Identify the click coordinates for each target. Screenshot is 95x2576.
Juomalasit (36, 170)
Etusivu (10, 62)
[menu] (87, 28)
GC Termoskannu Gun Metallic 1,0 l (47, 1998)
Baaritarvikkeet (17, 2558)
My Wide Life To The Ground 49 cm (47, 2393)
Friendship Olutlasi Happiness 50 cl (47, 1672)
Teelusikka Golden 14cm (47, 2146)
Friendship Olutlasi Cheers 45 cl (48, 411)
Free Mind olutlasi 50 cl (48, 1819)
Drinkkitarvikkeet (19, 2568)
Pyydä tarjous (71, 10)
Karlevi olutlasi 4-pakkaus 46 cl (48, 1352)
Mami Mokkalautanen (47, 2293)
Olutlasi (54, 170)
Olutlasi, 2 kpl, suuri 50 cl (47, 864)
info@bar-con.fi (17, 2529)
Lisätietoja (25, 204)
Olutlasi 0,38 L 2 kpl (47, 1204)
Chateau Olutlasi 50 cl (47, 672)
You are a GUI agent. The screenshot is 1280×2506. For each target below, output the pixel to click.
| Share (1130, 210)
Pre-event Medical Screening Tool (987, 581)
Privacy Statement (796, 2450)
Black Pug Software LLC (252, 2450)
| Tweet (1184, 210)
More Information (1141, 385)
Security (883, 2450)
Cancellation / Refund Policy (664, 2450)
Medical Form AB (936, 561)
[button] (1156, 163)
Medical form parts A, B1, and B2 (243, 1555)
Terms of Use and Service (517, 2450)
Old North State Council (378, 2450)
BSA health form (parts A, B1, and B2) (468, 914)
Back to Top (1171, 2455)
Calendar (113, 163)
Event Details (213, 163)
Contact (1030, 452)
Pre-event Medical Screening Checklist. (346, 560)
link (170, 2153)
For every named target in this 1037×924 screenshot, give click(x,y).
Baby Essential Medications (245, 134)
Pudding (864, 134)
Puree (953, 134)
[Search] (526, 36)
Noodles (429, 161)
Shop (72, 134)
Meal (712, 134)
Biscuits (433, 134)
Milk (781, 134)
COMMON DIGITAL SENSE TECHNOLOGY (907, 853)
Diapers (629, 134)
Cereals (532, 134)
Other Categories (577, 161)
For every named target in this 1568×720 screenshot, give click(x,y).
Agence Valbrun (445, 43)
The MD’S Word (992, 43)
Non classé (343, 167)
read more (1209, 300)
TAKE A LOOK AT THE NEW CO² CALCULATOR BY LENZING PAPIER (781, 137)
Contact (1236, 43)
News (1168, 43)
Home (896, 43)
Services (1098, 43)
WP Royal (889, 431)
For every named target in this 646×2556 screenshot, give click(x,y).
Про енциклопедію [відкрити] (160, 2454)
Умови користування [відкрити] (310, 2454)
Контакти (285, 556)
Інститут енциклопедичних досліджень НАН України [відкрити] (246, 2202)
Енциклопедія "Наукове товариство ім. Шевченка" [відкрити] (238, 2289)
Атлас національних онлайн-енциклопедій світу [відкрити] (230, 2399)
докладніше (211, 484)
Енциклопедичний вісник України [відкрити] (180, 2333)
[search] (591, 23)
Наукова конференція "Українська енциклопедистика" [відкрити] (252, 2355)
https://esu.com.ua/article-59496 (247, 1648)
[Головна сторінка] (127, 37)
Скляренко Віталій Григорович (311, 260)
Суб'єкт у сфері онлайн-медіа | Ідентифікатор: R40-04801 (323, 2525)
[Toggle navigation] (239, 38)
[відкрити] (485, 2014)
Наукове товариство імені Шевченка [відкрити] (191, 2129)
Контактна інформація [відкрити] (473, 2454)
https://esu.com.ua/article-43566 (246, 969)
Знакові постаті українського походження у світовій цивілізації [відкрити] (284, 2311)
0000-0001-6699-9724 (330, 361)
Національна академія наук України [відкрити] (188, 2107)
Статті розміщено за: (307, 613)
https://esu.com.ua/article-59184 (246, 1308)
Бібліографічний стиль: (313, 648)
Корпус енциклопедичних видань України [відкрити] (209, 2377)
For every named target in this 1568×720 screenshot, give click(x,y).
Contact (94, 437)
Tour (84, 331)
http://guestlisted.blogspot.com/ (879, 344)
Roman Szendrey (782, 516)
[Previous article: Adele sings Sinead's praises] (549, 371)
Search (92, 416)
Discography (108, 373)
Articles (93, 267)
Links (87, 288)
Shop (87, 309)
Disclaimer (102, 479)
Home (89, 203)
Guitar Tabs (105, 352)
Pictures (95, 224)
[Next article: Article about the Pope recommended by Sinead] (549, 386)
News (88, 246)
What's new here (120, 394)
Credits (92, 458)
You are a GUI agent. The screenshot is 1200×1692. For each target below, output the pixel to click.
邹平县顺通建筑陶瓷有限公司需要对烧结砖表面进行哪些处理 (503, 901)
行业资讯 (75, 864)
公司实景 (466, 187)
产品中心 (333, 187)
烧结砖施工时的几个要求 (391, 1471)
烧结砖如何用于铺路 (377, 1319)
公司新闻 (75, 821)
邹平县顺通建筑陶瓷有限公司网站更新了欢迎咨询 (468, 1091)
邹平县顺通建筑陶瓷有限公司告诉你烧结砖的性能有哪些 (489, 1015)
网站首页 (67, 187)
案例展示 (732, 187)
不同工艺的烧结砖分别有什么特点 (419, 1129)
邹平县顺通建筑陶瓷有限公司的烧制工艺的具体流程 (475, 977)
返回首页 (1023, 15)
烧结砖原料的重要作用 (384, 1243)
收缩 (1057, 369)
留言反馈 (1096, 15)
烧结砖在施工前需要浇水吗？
::::::::
What to work on:
Please give all of the lines above again, substituting "Termospullo" for "Termoskannu" and leaving everything else unchanged.

Exercise response:
Identify the click coordinates for each target. Screenshot is 95x2576.
Juomalasit (36, 170)
Etusivu (10, 62)
[menu] (87, 28)
GC Termospullo Gun Metallic 1,0 l (47, 1998)
Baaritarvikkeet (17, 2558)
My Wide Life To The Ground 49 cm (47, 2393)
Friendship Olutlasi Happiness 50 cl (47, 1672)
Teelusikka Golden 14cm (47, 2146)
Friendship Olutlasi Cheers 45 cl (48, 411)
Free Mind olutlasi 50 cl (48, 1819)
Drinkkitarvikkeet (19, 2568)
Pyydä tarjous (71, 10)
Karlevi olutlasi 4-pakkaus 46 cl (48, 1352)
Mami Mokkalautanen (47, 2293)
Olutlasi (54, 170)
Olutlasi, 2 kpl, suuri 50 cl (47, 864)
info@bar-con.fi (17, 2529)
Lisätietoja (25, 204)
Olutlasi 0,38 L 2 kpl (47, 1204)
Chateau Olutlasi 50 cl (47, 672)
You are a GUI agent. The screenshot is 1280×2506. For each target below, output the pixel to click.
| Share (1130, 210)
Pre-event Medical Screening Tool (987, 581)
Privacy Statement (796, 2450)
Black Pug Software LLC (252, 2450)
| Tweet (1184, 210)
More Information (1141, 385)
Security (883, 2450)
Cancellation / Refund Policy (664, 2450)
Medical Form AB (936, 561)
[button] (1156, 163)
Medical form parts A, B1, and B2 (243, 1555)
Terms of Use and Service (517, 2450)
Old North State Council (378, 2450)
BSA health form (parts A, B1, and B2) (468, 914)
Back to Top (1171, 2455)
Calendar (113, 163)
Event Details (213, 163)
Contact (1030, 452)
Pre-event Medical Screening Checklist. (346, 560)
link (170, 2153)
For every named target in this 1037×924 screenshot, give click(x,y).
Baby Essential Medications (245, 134)
Pudding (864, 134)
Puree (953, 134)
[Search] (526, 36)
Noodles (429, 161)
Shop (72, 134)
Meal (712, 134)
Biscuits (433, 134)
Milk (781, 134)
COMMON DIGITAL SENSE TECHNOLOGY (907, 853)
Diapers (629, 134)
Cereals (532, 134)
Other Categories (577, 161)
For every named target in this 1568×720 screenshot, give click(x,y).
Agence Valbrun (445, 43)
The MD’S Word (992, 43)
Non classé (343, 167)
read more (1209, 300)
TAKE A LOOK AT THE NEW CO² CALCULATOR BY LENZING PAPIER (781, 137)
Contact (1236, 43)
News (1168, 43)
Home (896, 43)
Services (1098, 43)
WP Royal (889, 431)
For every named target in this 646×2556 screenshot, give click(x,y).
Про енциклопедію [відкрити] (160, 2454)
Умови користування [відкрити] (310, 2454)
Контакти (285, 556)
Інститут енциклопедичних досліджень НАН України [відкрити] (246, 2202)
Енциклопедія "Наукове товариство ім. Шевченка" [відкрити] (238, 2289)
Атлас національних онлайн-енциклопедій світу [відкрити] (230, 2399)
докладніше (211, 484)
Енциклопедичний вісник України [відкрити] (180, 2333)
[search] (591, 23)
Наукова конференція "Українська енциклопедистика" [відкрити] (252, 2355)
https://esu.com.ua/article-59496 (247, 1648)
[Головна сторінка] (127, 37)
Скляренко Віталій Григорович (311, 260)
Суб'єкт у сфері онлайн-медіа | Ідентифікатор: R40-04801 (323, 2525)
[Toggle navigation] (239, 38)
[відкрити] (485, 2014)
Наукове товариство імені Шевченка [відкрити] (191, 2129)
Контактна інформація [відкрити] (473, 2454)
https://esu.com.ua/article-43566 (246, 969)
Знакові постаті українського походження у світовій цивілізації [відкрити] (284, 2311)
0000-0001-6699-9724 (330, 361)
Національна академія наук України [відкрити] (188, 2107)
Статті розміщено за: (307, 613)
https://esu.com.ua/article-59184 (246, 1308)
Бібліографічний стиль: (313, 648)
Корпус енциклопедичних видань України [відкрити] (209, 2377)
For every named target in this 1568×720 screenshot, give click(x,y).
Contact (94, 437)
Tour (84, 331)
http://guestlisted.blogspot.com/ (879, 344)
Roman Szendrey (782, 516)
[Previous article: Adele sings Sinead's praises] (549, 371)
Search (92, 416)
Discography (108, 373)
Articles (93, 267)
Links (87, 288)
Shop (87, 309)
Disclaimer (102, 479)
Home (89, 203)
Guitar Tabs (105, 352)
Pictures (95, 224)
[Next article: Article about the Pope recommended by Sinead] (549, 386)
News (88, 246)
What's new here (120, 394)
Credits (92, 458)
You are a GUI agent. The screenshot is 1200×1692. For each target below, output the pixel to click.
邹平县顺通建筑陶瓷有限公司需要对烧结砖表面进行哪些处理 (503, 901)
行业资讯 (75, 864)
公司实景 (466, 187)
产品中心 (333, 187)
烧结砖施工时的几个要求 (391, 1471)
烧结砖如何用于铺路 (377, 1319)
公司新闻 (75, 821)
邹平县顺通建筑陶瓷有限公司网站更新了欢迎咨询 (468, 1091)
邹平县顺通建筑陶瓷有限公司告诉你烧结砖的性能有哪些 (489, 1015)
网站首页 (67, 187)
案例展示 (732, 187)
不同工艺的烧结砖分别有什么特点 (419, 1129)
邹平县顺通建筑陶瓷有限公司的烧制工艺的具体流程 (475, 977)
返回首页 (1023, 15)
烧结砖原料的重要作用 (384, 1243)
收缩 (1057, 369)
留言反馈 (1096, 15)
烧结砖在施工前需要浇水吗？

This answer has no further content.